Qu’en est-il de l’avis d’augmentation prématuré?
[9] Lorsque le bail est d’une durée de douze mois, l’avis doit respecter les délais d’au moins trois mois, mais pas plus de six mois, avant l’arrivée du terme, tel que le prévoit l’article 1942 du Code civil du Québec :
« 1942. Le locateur peut, lors de la reconduction du bail, modifier les conditions de celui-ci, notamment la durée ou le loyer; il ne peut cependant le faire que s’il donne un avis de modification au locataire, au moins trois mois, mais pas plus de six mois, avant l’arrivée du terme.
Si la durée du bail est de moins de 12 mois, l’avis doit être donné, au moins un mois, mais pas plus de deux mois, avant le terme.
Lorsque le bail est à durée indéterminée, le locateur ne peut le modifier, à moins de donner au locataire un avis d’au moins un mois, mais d’au plus deux mois.
Ces délais sont respectivement réduits à 10 jours et 20 jours s’il s’agit du bail d’une chambre. »
[10] Dans la plupart des cas, une clause qui déroge à un délai est de nullité relative surtout si elle restreint les droits du locataire. Le locataire a répondu dans le mois suivant l’avis. Dans ce cas, on pourrait prétendre par son action que le locataire a renoncé à soulever l’irrégularité de l’avis au locateur, le validant par le fait même, ainsi que sa réponse de refus, qui autrement aurait été prématuré.
[11] Tel que l’enseigne la jurisprudence [1], il est conseillé à celui qui reçoit un avis irrégulier de faire preuve de vigilance en manifestant sa bonne foi et informer le locateur de l’irrégularité de l’avis et non pas d’attendre que le délai soit expiré ou au jour de l’audience.
[12] Dans une décision récente, la juge administrative Camille Champeval [2] déclare invalide un avis prématuré.
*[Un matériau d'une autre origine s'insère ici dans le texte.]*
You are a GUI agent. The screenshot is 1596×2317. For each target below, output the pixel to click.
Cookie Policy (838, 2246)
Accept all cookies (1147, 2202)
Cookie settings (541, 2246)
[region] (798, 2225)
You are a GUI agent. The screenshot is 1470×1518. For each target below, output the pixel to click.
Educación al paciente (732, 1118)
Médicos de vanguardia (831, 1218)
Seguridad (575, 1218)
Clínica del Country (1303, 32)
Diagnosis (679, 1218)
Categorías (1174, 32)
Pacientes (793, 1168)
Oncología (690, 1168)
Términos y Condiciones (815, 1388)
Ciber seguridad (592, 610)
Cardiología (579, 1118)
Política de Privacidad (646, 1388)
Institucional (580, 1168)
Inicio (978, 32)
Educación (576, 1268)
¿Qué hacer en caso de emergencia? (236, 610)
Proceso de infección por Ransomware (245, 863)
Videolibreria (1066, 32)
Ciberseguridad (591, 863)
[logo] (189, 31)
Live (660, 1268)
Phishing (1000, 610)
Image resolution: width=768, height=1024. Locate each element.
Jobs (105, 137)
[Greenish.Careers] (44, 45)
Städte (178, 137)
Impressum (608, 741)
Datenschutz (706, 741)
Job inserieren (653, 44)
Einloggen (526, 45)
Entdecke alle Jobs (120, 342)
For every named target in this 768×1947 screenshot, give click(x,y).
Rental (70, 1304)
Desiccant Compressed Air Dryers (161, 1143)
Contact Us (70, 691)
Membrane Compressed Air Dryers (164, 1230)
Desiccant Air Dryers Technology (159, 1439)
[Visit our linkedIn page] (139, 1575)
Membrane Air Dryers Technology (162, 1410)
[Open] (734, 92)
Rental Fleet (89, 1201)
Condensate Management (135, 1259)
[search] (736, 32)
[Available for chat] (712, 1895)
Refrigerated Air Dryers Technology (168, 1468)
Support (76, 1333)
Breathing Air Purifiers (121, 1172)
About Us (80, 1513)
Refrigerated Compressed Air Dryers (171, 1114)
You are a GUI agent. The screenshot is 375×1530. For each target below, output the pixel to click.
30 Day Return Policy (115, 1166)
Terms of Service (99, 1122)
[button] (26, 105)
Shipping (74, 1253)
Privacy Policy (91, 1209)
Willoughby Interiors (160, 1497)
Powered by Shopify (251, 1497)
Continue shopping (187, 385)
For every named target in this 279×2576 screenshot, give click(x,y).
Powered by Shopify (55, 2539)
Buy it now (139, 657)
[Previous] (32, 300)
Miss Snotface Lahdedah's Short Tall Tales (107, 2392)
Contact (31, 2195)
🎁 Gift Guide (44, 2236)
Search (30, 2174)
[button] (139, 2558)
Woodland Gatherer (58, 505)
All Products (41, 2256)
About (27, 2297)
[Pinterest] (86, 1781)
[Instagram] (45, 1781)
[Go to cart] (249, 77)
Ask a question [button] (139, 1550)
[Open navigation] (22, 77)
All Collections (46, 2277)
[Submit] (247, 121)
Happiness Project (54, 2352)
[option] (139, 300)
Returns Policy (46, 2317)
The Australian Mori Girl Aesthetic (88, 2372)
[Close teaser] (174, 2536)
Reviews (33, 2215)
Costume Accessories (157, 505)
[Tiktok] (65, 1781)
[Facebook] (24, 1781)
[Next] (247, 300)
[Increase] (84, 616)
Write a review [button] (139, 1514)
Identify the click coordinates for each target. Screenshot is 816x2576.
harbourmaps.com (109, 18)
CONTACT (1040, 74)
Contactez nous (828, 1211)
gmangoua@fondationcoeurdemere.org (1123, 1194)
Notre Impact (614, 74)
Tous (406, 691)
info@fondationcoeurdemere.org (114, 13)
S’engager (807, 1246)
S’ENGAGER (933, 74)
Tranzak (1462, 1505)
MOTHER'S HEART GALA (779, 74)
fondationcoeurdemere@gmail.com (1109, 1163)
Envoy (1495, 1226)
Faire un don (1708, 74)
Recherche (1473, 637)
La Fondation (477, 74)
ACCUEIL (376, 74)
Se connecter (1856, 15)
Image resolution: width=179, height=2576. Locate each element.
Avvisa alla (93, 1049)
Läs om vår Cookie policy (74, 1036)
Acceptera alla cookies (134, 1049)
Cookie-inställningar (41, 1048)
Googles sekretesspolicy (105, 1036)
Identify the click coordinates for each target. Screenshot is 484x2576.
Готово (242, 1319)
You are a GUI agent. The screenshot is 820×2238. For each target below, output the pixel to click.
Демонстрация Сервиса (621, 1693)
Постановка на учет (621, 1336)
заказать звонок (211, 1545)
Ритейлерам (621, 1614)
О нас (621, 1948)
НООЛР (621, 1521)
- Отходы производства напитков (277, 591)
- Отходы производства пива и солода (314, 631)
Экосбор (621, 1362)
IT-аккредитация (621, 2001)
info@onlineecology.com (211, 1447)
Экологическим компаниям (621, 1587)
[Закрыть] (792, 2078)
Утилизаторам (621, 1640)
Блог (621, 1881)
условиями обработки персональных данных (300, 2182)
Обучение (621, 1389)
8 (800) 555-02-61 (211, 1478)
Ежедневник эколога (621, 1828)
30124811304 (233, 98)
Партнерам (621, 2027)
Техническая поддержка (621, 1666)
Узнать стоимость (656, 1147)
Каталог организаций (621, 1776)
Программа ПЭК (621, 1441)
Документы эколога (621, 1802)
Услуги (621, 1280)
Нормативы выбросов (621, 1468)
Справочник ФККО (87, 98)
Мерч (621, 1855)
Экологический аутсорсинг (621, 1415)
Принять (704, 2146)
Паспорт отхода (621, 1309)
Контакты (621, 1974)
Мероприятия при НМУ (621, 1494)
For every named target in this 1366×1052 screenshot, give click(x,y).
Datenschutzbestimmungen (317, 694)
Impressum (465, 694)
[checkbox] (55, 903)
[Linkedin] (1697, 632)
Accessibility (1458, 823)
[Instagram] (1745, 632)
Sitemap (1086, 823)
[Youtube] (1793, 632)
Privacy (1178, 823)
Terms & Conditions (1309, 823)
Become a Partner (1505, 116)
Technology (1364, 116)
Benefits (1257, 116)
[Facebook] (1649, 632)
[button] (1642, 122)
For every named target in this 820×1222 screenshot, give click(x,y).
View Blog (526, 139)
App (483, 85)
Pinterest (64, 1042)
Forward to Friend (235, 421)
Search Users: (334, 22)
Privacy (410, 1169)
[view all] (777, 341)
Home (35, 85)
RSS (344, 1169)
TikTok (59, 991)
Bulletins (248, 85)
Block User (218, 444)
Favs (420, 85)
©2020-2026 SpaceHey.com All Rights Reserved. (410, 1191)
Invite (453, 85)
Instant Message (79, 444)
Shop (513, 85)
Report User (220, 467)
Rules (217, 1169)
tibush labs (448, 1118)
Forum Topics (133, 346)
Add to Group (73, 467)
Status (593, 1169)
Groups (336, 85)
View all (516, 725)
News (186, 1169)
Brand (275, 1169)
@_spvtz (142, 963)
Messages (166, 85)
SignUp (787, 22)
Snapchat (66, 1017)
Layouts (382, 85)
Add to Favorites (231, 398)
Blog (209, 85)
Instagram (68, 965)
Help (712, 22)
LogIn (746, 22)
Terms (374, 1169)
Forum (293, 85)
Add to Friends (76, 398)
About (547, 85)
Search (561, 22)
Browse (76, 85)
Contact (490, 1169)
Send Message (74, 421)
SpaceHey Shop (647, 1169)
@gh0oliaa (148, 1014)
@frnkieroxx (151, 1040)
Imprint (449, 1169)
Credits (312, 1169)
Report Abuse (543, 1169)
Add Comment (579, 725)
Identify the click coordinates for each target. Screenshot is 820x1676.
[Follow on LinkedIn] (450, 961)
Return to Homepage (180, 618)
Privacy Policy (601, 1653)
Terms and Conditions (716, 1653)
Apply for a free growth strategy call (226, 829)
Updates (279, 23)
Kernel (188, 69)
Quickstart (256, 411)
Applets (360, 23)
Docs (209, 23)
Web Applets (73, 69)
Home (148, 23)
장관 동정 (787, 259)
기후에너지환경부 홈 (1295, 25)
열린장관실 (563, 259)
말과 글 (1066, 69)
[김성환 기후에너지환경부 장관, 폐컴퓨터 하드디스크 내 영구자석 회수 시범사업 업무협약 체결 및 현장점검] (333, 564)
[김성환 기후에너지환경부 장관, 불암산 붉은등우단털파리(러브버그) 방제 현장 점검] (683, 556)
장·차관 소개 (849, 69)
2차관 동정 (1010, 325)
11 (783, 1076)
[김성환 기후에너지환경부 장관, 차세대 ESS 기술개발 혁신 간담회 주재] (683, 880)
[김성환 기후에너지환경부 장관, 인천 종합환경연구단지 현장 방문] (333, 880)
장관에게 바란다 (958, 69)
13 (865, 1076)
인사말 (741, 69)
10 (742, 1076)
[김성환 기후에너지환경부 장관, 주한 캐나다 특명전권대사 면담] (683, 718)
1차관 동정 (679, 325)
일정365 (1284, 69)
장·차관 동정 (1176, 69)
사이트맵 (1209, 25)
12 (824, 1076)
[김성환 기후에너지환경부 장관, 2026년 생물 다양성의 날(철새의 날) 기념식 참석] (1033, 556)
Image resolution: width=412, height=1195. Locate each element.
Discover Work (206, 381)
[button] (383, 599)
Les parties dans cette affaire ne connaissent pas les délais légaux, la locataire ne peut donc être présumée avoir tiré avantage de la situation.
« [58] Avec égards pour la position exprimée par le procureur des locateurs, il est donc faux de prétendre à l’existence d’une entente entre les parties, voire même à une ratification par les locataires de l’erreur des locateurs puisqu’il n’a pas été démontré que ces derniers savaient que l’avis de modification de bail était prématuré.
[59] La preuve ne permet pas de conclure que les locataires ont sciemment tiré avantage de l’ignorance des locateurs. »
[13] Le Tribunal conclut que le locataire a tiré avantage de l’ignorance ou de l’inadvertance du locateur en ne l’informant pas en temps opportun que l’avis était prématuré.
Qu’en est-il de l’avis qui n’indique pas les trois options?
[14] Le locataire invoque à titre de second moyen préliminaire que l’avis de modification du bail n’est pas conforme, car il n’indique pas les 3 options.
[15] Le locataire a toutefois répondu dans les délais, car il connait ses droits.
[16] Les dispositions pertinentes de l’article 1943 du Code civil du Québec énoncent les obligations quant au contenu d’un avis, elles sont aussi d’ordres publiques:
« 1943. L’avis de modification qui vise à augmenter le loyer doit indiquer en dollars le nouveau loyer proposé, ou l’augmentation en dollars ou en pourcentage du loyer en cours. Cette augmentation peut être exprimée en pourcentage du loyer qui sera déterminé par le tribunal, si ce loyer fait déjà l’objet d’une demande de fixation ou de révision.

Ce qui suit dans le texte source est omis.